# Galaxy Nexus Vs. Galaxy Skyrocket



## vanq8ish (Nov 2, 2011)

I'm trying to decide on which phone I want to buy, I want the most powerful device I can get, with a great screen.

My question for you guys is which phone should I get? Will the Galaxy Nexus compare to the specs on the Skyrocket? Will the Skyrocket get ICS?

OR....

Is there a better phone then these coming out within the next month or two. Thanks for the help community!!


----------



## ilive12 (Aug 30, 2011)

Galaxy nexus will have ICS 4.0 preloaded, as well as have quicker updates to android than any other phone.

On the other hand the skyrocket has a better camera, and the TouchWiz interface (if you like that).

Personally... Im gonna get the skyrocket or HTC's new phone. I need an 8 MP camera, if the nexus had an 8 MP instead of a 5 MP i'd be sold.

Also we dont know when/if the galaxy nexus is coming to at&t i dont think so...

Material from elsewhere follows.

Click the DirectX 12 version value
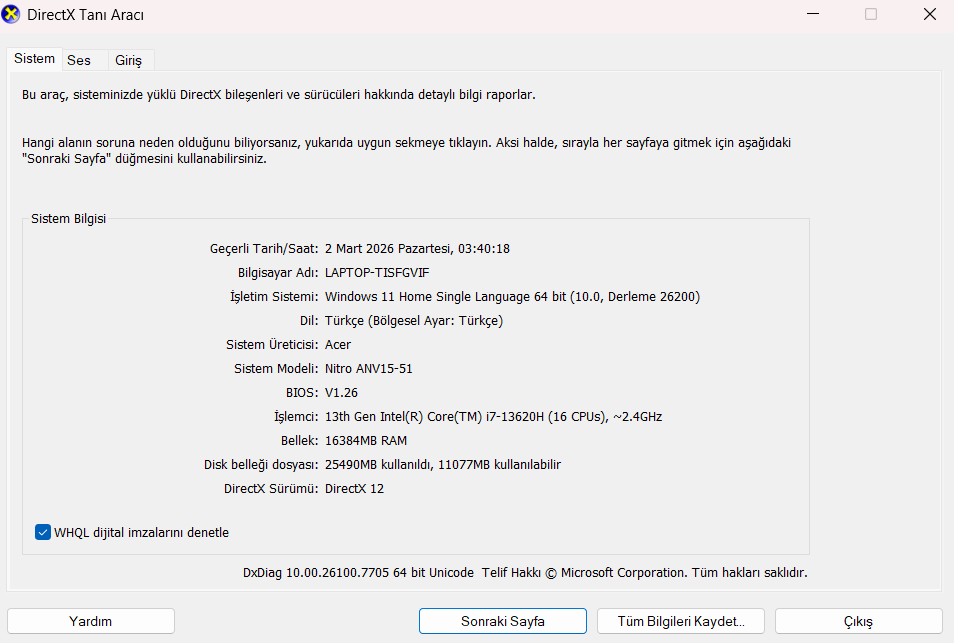The height and width of the screenshot is (643, 954). (354, 488)
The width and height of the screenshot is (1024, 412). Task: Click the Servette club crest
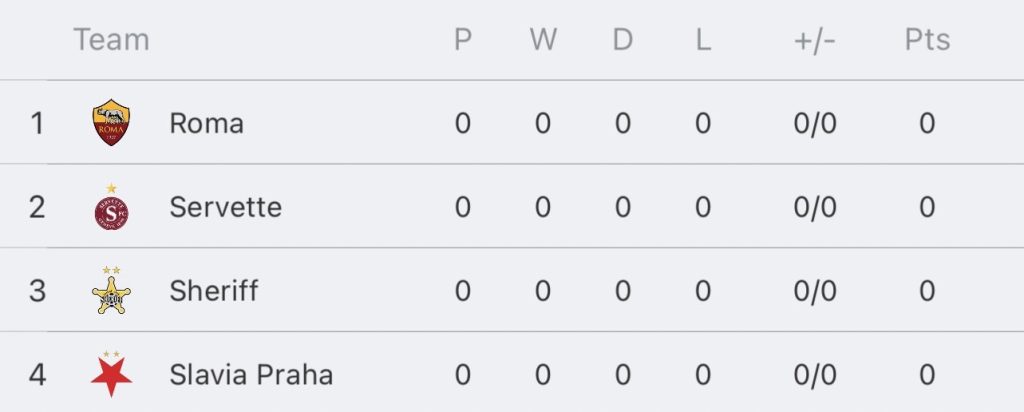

Edit: Forgot to mention the nexus has a better screen resolution.


----------



## Brian (Jun 7, 2011)

MB doesn't always mean better picture quality though either. A 5MB camera with a better sensor will take much better pictures than an 8MB with even the same sensor. I don't know if you have ever used one, but the picture quality on the 5MB iPhone 4 has had the best picture quality I have seen so far. It's also more than enough for 4x6 pictures if that's what you are looking for.

Back to the phone thing......

The Galaxy Nexus while advertised as a 1.2GHz dual core processor, it is actually a 1.5 that is underclocked which gives us ALOT of room for overclocking. The GN is also an HD screen. The only disadvantage over the skyrocket is that the GN is NOT an AMOLED+, only AMOLED but this is to squeeze the HD resolution in.

As for updates, you are going most definitely going to get the fastest updates on a Google Experience device. I am sure that the Skyrocket will eventually see ICS, but when is the big question here.

As ilive12 noted though, not sure if the GSM version is coming to AT&T...


----------



## Highwind (Nov 6, 2011)

I am also not sure which of the two to choose (if GNexus comes to AT&T at all and if it will come as LTE and if it will be able to fall back to hspa+).
Does anyone know how easily they will be rooted / unlocked?


----------



## elliott35 (Jul 17, 2011)

http://reviews.cnet.com/8301-19736_7-57319780-251/leaked-htc-edge-could-be-worlds-first-quad-core-phone/?tag=epicStories


----------



## wgeorgecook (Oct 9, 2011)

elliott35 said:


> http://reviews.cnet....tag=epicStories


+1 to this. You really can't go wrong with HTC devices (I've got an Inspire myself)

But the Galaxy Nexus would definitely win hands down with the 8MP camera. It would be my ONLY reserve to getting one (assuming it's GSM eventually)


----------